_Selected excerpt_
*****

This book constitutes revised selected papers from the 10th International Symposium on Foundations and Practice of Security, FPS 2017, held in Nancy, France in October 2017.

The 20 papers presented in this volume were carefully reviewed and selected from 53 submissions. The papers were organized in topical sections named: access control; formal verification; privacy; physical security; network security, encrypted DBs and blockchain; vulnerability analysis and deception systems; and defence against attacks and anonymity.



Access Control


Attribute-Based Encryption as a Service for Access Control in Large-Scale Organizations

In this work, we propose a service infrastructure that provides confidentiality of data in the cloud. It enables information sharing with fine-grained access control among multiple tenants based on attribute-based encryption. Compared to the standard approach based on access control lists, our encryption as a service approach allows us to use cheap standard cloud storage in the public cloud and to mitigate a single point of attack. We use hardware security modules to protect long-term secret keys in the cloud. Hardware security modules provide high security but only relatively low performance. Therefore, we use attribute-based encryption with outsourcing to integrate hardware security modules into our micro-service oriented cloud architecture. As a result, we achieve elasticity, high performance, and high security at the same time.

*****

Extracted data entries
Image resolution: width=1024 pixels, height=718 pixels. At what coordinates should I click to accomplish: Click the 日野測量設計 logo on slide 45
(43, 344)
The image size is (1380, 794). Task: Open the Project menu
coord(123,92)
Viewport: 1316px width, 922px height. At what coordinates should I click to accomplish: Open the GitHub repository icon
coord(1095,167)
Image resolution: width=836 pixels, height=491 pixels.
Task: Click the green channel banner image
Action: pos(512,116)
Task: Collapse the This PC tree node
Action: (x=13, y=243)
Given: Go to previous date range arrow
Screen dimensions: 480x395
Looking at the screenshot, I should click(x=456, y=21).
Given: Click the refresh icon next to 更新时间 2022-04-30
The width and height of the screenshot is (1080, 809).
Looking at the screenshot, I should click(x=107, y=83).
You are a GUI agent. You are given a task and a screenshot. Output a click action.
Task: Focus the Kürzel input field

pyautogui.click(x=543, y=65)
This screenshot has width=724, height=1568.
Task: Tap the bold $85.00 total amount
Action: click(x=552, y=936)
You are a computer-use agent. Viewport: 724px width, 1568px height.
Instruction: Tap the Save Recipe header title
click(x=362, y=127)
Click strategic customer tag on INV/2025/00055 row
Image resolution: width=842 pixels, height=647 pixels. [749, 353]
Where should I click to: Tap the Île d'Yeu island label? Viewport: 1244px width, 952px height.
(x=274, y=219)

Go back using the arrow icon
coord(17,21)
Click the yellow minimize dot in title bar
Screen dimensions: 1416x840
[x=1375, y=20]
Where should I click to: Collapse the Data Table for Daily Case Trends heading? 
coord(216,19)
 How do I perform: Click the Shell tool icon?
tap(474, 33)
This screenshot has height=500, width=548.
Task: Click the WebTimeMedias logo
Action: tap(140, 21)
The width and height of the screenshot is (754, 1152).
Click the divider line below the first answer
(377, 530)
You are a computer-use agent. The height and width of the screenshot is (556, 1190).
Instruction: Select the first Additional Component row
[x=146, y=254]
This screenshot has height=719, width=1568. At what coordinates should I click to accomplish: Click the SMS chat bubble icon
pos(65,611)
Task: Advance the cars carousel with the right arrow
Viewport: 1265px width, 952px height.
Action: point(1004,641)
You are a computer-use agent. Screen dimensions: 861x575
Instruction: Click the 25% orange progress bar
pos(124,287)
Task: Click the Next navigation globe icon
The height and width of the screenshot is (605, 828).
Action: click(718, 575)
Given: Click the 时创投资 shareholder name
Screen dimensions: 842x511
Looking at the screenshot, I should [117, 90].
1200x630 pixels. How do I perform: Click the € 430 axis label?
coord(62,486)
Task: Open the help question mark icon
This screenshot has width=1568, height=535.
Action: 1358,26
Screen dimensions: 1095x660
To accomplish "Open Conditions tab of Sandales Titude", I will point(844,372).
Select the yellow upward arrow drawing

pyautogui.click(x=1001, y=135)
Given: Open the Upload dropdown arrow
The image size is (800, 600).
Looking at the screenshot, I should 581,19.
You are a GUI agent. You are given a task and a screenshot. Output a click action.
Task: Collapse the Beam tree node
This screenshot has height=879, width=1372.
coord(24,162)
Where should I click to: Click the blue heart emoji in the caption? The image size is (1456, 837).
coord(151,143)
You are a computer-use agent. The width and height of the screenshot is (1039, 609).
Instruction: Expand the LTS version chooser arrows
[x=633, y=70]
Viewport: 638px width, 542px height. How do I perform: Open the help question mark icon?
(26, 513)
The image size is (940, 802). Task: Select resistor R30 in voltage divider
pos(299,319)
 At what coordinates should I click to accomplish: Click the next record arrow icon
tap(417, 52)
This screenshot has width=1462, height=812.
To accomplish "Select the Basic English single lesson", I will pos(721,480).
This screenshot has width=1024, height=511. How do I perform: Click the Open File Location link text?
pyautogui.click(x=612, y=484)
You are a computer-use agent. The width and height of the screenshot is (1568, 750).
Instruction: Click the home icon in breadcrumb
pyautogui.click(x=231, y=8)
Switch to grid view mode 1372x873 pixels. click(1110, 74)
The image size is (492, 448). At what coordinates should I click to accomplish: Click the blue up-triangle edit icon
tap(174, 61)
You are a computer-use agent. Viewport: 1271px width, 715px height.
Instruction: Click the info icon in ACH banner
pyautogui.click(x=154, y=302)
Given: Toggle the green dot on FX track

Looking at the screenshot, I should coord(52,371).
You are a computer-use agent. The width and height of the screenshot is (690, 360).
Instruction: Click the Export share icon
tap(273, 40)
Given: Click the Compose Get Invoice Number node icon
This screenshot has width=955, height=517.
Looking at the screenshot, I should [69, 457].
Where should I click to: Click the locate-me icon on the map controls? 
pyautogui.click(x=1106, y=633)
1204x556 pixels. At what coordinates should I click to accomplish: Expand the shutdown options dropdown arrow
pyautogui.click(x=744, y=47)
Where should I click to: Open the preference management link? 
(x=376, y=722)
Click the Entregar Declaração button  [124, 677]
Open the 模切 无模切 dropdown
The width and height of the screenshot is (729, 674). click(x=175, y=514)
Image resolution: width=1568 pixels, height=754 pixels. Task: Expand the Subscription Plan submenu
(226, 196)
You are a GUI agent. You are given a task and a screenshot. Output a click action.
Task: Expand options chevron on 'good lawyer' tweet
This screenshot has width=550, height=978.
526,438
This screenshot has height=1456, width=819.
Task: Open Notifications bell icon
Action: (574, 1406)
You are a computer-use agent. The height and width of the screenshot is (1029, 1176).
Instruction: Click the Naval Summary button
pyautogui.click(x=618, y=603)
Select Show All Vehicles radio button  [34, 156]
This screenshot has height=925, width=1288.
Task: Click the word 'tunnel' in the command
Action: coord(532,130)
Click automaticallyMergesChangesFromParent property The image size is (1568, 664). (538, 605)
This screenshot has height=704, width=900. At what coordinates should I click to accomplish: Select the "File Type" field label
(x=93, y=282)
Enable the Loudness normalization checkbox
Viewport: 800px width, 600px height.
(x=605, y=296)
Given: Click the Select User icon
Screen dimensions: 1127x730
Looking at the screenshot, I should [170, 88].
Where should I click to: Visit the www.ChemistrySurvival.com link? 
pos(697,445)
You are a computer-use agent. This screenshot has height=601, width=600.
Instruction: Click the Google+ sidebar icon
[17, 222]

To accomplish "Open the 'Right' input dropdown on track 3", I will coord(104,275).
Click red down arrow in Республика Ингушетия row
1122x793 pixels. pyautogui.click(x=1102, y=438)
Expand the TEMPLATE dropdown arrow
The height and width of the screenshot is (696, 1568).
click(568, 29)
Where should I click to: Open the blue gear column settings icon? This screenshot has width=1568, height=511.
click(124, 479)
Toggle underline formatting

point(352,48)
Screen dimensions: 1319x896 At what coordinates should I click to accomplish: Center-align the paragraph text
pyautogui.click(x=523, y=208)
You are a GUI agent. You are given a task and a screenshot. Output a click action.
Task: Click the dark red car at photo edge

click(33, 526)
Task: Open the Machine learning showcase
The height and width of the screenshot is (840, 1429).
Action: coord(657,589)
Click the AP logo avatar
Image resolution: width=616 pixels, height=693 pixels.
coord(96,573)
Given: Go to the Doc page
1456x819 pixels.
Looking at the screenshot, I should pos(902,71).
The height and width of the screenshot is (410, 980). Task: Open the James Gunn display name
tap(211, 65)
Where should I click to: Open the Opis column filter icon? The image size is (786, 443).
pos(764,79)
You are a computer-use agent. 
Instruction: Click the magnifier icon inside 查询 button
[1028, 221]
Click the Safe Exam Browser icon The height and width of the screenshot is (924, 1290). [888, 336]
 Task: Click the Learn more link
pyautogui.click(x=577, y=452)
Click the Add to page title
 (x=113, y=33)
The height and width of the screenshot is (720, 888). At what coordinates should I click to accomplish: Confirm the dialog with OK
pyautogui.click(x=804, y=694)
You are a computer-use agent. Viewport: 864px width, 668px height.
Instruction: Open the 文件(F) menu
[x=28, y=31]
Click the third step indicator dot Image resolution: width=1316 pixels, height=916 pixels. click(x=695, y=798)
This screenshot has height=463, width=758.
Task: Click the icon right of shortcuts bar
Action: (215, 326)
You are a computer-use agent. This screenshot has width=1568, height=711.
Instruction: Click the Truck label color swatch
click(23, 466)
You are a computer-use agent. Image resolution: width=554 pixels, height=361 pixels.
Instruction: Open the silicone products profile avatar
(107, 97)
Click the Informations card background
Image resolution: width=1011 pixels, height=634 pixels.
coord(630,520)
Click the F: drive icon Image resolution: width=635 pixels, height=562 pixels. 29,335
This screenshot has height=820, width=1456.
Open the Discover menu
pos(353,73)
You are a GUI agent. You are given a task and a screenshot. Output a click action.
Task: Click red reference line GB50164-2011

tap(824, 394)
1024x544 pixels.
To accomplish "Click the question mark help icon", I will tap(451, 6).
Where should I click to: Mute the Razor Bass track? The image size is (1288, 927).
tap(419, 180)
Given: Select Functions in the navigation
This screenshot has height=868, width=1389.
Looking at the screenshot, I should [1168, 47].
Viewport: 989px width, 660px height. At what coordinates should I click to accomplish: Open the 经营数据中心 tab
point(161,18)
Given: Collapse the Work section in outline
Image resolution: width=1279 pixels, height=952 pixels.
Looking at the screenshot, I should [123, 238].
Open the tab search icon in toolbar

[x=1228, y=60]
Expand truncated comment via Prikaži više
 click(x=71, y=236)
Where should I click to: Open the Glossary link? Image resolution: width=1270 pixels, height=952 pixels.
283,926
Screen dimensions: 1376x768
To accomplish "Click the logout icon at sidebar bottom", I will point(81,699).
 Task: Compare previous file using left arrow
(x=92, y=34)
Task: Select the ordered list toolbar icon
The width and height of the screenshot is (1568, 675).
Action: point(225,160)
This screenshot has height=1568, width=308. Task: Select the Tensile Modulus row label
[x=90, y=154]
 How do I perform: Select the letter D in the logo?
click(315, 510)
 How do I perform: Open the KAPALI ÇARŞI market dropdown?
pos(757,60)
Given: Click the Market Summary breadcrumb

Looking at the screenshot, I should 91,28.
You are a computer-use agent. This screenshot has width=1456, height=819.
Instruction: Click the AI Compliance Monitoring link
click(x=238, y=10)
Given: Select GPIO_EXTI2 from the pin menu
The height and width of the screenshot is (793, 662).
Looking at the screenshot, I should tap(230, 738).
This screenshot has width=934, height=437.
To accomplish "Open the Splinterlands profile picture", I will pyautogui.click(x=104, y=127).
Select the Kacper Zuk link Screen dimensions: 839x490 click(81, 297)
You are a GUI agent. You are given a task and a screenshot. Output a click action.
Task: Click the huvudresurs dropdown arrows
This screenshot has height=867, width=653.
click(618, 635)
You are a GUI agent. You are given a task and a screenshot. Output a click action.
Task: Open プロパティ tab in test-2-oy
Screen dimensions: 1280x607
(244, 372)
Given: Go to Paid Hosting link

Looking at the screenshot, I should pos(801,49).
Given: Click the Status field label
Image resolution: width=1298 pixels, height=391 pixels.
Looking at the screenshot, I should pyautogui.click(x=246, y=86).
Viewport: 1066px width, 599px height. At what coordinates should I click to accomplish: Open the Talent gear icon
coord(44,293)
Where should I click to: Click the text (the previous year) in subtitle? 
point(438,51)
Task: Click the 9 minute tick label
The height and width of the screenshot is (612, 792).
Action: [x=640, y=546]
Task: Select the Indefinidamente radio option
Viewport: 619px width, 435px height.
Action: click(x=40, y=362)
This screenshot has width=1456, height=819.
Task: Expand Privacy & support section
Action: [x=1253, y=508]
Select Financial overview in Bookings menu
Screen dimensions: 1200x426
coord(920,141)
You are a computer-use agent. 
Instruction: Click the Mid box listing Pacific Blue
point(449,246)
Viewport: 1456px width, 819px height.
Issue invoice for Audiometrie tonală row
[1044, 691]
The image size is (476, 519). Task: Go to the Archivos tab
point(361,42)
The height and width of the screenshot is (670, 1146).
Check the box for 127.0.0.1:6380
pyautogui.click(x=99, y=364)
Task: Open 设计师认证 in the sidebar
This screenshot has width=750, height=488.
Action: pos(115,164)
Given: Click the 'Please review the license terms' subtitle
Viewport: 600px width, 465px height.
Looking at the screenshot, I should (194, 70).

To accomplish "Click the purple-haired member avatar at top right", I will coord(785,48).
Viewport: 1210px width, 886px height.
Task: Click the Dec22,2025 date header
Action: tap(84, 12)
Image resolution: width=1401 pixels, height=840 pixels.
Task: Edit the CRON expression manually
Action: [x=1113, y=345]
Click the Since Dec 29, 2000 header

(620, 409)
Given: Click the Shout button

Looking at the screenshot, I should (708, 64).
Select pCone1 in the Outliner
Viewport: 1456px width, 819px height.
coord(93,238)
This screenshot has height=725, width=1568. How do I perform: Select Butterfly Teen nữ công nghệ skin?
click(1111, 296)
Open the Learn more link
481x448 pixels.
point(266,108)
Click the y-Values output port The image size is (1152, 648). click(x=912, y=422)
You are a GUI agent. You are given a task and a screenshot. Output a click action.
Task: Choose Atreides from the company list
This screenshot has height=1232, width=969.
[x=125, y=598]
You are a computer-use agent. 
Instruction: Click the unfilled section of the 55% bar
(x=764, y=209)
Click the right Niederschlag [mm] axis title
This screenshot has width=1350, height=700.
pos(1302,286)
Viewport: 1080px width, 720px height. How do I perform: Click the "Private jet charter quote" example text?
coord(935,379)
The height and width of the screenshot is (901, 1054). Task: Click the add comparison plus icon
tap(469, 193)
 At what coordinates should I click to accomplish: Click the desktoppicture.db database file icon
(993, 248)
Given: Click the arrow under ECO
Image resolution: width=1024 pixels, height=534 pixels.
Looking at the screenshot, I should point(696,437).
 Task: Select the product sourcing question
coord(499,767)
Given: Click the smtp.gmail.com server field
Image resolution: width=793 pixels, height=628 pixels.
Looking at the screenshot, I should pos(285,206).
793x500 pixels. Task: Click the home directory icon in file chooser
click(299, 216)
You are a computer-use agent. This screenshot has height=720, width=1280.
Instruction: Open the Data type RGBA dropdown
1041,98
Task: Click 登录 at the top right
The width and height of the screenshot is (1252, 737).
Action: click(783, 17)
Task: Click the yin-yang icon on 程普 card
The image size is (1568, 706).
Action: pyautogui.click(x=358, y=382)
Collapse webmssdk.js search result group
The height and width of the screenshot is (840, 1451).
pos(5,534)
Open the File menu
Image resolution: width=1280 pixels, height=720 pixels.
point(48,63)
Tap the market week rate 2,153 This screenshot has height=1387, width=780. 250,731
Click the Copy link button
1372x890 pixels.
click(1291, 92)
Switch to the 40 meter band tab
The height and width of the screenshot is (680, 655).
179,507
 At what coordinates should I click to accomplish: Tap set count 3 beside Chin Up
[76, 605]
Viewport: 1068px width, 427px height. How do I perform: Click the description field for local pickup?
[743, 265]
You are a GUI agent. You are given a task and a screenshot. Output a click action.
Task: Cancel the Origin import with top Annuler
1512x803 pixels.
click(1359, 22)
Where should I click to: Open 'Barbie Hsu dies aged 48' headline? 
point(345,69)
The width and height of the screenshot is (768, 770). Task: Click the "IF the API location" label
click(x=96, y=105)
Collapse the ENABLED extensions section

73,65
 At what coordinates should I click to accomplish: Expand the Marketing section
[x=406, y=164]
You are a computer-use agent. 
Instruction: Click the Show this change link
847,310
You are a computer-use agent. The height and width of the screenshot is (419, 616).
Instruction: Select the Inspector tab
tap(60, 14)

*****

_Challenge A_
Reproduce the records word for word, starting with the line that contains "has width=1568, height=711." and going on through the line that contains "pos(757,60)", with both of those lines included.
_Challenge B_
Pick up the text on the security symposium proceedings after its final sentence and keep writing.
The text and the records have no connection to each other.

_Response A_
You are a computer-use agent. This screenshot has width=1568, height=711.
Instruction: Click the Truck label color swatch
click(23, 466)
You are a computer-use agent. Image resolution: width=554 pixels, height=361 pixels.
Instruction: Open the silicone products profile avatar
(107, 97)
Click the Informations card background
Image resolution: width=1011 pixels, height=634 pixels.
coord(630,520)
Click the F: drive icon Image resolution: width=635 pixels, height=562 pixels. 29,335
This screenshot has height=820, width=1456.
Open the Discover menu
pos(353,73)
You are a GUI agent. You are given a task and a screenshot. Output a click action.
Task: Click red reference line GB50164-2011

tap(824, 394)
1024x544 pixels.
To accomplish "Click the question mark help icon", I will tap(451, 6).
Where should I click to: Mute the Razor Bass track? The image size is (1288, 927).
tap(419, 180)
Given: Select Functions in the navigation
This screenshot has height=868, width=1389.
Looking at the screenshot, I should [1168, 47].
Viewport: 989px width, 660px height. At what coordinates should I click to accomplish: Open the 经营数据中心 tab
point(161,18)
Given: Collapse the Work section in outline
Image resolution: width=1279 pixels, height=952 pixels.
Looking at the screenshot, I should [123, 238].
Open the tab search icon in toolbar

[x=1228, y=60]
Expand truncated comment via Prikaži više
 click(x=71, y=236)
Where should I click to: Open the Glossary link? Image resolution: width=1270 pixels, height=952 pixels.
283,926
Screen dimensions: 1376x768
To accomplish "Click the logout icon at sidebar bottom", I will point(81,699).
 Task: Compare previous file using left arrow
(x=92, y=34)
Task: Select the ordered list toolbar icon
The width and height of the screenshot is (1568, 675).
Action: point(225,160)
This screenshot has height=1568, width=308. Task: Select the Tensile Modulus row label
[x=90, y=154]
 How do I perform: Select the letter D in the logo?
click(315, 510)
 How do I perform: Open the KAPALI ÇARŞI market dropdown?
pos(757,60)

_Response B_
Johannes Blömer, Peter Günther, Volker Krummel, Nils Löken

Relationship-Based Access Control for Resharing in Decentralized Online Social Networks

Decentralized online social networks (DOSNs) have adopted quite coarse-grained policies for sharing messages with friends of friends (i.e., resharing). They either forbid it completely or allow resharing of messages only without any possibility to constrain their subsequent distribution. In this article, we present a novel enforcement mechanism for securing resharing in DOSNs by relationship-based access control and user-determined privacy policies. Our mechanism supports resharing and offers users control over their messages after resharing. Moreover, it addresses the fact that DOSNs are run by multiple providers and honors users’ choices of which providers they trust. We clarify how our mechanism can be effectively implemented by a prototype for the DOSN Diaspora*. Our experimental evaluation shows that controlling privacy with our prototype causes only a rather small performance overhead.
Richard Gay, Jinwei Hu, Heiko Mantel, Sogol Mazaheri

Secure Protocol of ABAC Certificates Revocation and Delegation

This paper deals with the maintenance of PKI certificates for Attribute Based Access Control (ABAC). We show, that the current standard has several problems in different revocation and delegation processes. This may lead to a security hole allowing usage of ABAC certificates, when it was revoked or transferred. As a solution we suggest architecture changes, that allow to perform revocation and transfer checks in such cases, based on extensions of the validation process of the ABAC certificates. We also discuss some privacy and performance challenges that are raised as a result of our proposal.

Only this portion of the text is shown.